RVE - RISC-V Emulator
A deep dive into instruction decoding, CSRs, traps, ELF loading, Sv32 MMU, and Linux boot in a ~1000-line C++ RISC-V 32b emulator

Overview
RVE is a RISC-V emulator written in C++ that boots Linux 6.1.14 on a rv32nommu kernel. This post walks through the full source - from how a 32-bit instruction word is parsed, through CSR shadowing and trap delegation, all the way to the Sv32 MMU two-level page walk and Linux boot setup.
Despite being roughly 1000 lines of C++, the emulator is complete enough to run a real Linux kernel with a BusyBox userspace, handle supervisor/machine-mode privilege transitions, respond to timer and UART interrupts, and optionally render a framebuffer via SDL2.

Try It in Your Browser
The emulator has been compiled to WebAssembly and WebGL and runs entirely in-browser - no install required.

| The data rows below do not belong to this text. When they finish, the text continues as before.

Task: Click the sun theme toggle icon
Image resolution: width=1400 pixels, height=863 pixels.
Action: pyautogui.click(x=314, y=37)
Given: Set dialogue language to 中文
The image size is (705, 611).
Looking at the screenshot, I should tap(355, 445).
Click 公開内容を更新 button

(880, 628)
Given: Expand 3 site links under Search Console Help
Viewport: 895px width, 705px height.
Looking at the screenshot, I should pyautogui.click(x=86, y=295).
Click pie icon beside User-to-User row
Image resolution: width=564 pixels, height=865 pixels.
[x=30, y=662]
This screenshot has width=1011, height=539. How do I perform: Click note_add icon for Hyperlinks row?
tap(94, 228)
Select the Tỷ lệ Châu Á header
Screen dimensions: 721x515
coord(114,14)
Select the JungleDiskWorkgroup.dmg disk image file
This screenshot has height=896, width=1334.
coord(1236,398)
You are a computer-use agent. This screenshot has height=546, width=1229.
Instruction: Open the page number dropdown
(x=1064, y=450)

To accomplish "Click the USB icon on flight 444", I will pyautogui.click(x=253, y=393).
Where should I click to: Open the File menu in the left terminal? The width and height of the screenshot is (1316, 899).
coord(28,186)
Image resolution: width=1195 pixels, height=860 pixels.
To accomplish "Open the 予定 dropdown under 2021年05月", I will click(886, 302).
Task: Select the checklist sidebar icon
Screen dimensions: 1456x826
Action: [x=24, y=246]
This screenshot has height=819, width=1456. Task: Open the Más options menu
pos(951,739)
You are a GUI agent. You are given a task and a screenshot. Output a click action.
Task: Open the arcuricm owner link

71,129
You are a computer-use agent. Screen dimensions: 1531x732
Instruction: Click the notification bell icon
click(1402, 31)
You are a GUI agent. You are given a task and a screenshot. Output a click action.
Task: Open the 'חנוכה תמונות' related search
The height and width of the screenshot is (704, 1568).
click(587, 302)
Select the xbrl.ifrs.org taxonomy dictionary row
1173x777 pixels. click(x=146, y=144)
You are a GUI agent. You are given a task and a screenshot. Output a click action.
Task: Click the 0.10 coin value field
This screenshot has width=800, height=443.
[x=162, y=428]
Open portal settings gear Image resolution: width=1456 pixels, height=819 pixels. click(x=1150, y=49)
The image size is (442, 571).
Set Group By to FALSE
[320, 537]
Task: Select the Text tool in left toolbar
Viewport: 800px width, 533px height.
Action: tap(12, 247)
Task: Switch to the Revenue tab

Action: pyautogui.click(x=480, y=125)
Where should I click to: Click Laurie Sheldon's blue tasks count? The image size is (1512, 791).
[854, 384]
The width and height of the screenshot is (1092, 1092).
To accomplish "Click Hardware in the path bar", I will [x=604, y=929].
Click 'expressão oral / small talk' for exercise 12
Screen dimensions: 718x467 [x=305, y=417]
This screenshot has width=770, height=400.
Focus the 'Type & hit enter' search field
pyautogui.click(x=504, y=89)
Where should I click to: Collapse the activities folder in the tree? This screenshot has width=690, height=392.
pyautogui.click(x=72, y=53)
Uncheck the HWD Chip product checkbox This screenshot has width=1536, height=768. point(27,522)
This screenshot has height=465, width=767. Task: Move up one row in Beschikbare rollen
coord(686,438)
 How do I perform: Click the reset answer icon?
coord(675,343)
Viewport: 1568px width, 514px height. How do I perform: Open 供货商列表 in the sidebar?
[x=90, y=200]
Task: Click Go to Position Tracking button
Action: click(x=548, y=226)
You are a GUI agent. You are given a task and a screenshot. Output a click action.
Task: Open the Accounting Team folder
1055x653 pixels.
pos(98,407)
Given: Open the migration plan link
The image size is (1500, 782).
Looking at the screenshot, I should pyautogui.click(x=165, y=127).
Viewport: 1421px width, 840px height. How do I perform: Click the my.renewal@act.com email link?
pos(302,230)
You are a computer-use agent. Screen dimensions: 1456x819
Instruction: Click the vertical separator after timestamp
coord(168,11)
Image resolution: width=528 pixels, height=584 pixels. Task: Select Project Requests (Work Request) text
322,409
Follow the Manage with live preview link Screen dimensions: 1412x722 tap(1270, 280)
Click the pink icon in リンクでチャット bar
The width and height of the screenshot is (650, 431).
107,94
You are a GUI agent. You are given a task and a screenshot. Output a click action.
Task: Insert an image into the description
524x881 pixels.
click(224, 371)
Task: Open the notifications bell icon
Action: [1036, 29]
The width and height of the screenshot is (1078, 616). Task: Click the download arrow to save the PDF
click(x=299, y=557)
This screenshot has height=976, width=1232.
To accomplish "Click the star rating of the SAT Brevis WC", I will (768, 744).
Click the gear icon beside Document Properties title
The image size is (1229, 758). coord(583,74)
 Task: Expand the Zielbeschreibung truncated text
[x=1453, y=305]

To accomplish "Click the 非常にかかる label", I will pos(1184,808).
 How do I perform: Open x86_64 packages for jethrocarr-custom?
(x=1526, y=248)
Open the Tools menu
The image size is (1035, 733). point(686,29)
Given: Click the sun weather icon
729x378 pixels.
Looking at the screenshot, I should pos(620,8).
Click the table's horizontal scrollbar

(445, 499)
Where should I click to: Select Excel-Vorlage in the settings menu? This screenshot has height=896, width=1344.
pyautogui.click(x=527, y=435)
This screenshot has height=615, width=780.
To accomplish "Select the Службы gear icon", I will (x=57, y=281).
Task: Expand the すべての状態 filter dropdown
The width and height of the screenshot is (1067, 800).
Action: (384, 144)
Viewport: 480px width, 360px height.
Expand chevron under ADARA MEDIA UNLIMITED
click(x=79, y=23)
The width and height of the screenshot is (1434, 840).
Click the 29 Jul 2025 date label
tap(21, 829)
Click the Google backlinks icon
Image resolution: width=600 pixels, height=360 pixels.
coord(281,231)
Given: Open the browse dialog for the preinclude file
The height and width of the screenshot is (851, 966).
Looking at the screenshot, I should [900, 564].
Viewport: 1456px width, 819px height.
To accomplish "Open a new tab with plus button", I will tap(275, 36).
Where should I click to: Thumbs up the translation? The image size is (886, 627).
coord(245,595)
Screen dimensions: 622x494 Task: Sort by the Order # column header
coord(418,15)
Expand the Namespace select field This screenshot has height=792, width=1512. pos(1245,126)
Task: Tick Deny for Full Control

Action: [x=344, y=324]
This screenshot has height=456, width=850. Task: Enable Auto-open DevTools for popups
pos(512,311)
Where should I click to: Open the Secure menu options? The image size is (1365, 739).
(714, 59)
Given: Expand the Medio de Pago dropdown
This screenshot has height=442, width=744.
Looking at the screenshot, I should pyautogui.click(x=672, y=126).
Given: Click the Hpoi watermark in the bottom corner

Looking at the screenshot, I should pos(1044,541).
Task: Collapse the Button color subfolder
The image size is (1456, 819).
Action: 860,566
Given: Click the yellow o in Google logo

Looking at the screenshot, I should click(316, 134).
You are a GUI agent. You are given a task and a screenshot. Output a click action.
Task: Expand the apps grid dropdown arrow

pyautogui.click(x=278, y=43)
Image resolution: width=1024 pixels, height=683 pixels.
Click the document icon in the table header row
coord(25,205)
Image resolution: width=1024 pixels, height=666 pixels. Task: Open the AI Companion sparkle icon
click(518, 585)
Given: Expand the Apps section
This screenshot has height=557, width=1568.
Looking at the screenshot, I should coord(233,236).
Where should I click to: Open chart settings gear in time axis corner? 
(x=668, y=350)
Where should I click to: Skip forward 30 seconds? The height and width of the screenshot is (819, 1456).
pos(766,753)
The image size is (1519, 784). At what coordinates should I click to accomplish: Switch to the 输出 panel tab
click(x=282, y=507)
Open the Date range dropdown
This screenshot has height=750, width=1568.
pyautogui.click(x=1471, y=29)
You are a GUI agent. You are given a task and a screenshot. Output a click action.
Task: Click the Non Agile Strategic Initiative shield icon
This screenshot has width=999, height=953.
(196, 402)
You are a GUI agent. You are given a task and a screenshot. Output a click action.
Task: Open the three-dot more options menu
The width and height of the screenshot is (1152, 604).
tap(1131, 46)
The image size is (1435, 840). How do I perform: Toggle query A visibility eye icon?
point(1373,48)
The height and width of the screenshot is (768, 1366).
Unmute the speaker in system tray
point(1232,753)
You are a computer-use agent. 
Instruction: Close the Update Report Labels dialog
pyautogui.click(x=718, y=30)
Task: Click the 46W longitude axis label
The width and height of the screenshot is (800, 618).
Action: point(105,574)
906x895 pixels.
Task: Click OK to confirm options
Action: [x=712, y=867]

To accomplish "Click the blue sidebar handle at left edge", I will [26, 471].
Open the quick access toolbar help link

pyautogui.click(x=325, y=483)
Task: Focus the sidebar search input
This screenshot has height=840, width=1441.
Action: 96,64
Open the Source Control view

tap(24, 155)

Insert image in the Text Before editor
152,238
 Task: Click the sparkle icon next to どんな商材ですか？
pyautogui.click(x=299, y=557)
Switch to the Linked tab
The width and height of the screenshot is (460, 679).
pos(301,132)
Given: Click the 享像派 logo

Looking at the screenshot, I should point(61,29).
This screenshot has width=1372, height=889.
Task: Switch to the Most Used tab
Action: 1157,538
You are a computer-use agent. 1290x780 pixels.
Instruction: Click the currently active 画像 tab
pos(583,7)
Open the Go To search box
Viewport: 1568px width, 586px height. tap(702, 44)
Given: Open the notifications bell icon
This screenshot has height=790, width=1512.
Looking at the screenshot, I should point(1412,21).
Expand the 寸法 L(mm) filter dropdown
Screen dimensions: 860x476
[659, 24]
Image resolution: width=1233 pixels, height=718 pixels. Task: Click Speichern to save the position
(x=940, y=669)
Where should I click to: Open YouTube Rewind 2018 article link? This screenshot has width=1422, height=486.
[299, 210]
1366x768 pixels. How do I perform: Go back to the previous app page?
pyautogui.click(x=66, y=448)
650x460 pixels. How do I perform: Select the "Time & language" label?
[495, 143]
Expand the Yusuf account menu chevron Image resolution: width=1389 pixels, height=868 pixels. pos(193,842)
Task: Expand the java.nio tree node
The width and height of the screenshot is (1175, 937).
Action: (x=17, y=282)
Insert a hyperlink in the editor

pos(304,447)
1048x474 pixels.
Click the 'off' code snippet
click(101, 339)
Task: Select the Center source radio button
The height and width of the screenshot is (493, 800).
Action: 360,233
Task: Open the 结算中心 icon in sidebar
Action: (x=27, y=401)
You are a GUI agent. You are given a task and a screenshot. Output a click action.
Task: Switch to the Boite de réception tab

Part 1 - System Architecture
Before diving into any individual subsystem, it helps to understand how the pieces fit together.
Source Layout
The emulator is split across five source files:
| File | Responsibility |
|---|---|
rv32.h / rv32.cpp | CPU state, memory access, CSRs, traps, CLINT, UART |
emu.cpp | Instruction decode and dispatch (insSelect), instruction implementations |
loader.cpp | ELF loading and Linux flat image loading |
main.cpp | Entry point, headless vs. GUI mode |
app.cpp | SDL2 + ImGui GUI shell |
The CPU State
The CPU is modeled as a single RV32 class:
class RV32 {
u32 clock; // cycle counter
u32 xreg[32]; // x0 – x31
u32 pc; // program counter
u8 *mem; // 128 MiB flat RAM
csr_state csr; // 4096 × u32
clint_state clint; // timer
uart_state uart; // serial
bool reservation_en; // LR/SC
};RAM is a single flat uint8_t heap. Address bit 31 distinguishes RAM from MMIO - any address with bit 31 set is RAM, everything below is a peripheral register. The physical offset into the 128 MiB buffer is simply addr & 0x7FFFFFFF.
Reset state: pc = 0x80000000, all xreg = 0, x11 = 0x1020 (DTB pointer for Linux), privilege = PRIV_MACHINE (3).
Physical Memory Map
0x00001020 – 0x00001FFF DTB blob
0x02000000 – 0x0200BFFF CLINT
0x10000000 – 0x10000007 UART 16550
0x80000000 – 0x87FFFFFF 128 MiB RAM
memGetByte first tests addr & 0x80000000. MMIO addresses fall into a switch table; all other accesses resolve directly to mem[addr & 0x7FFFFFFF]. No DMA, no PCI, no GPU - just CLINT and UART. That's all Linux needs for a console boot.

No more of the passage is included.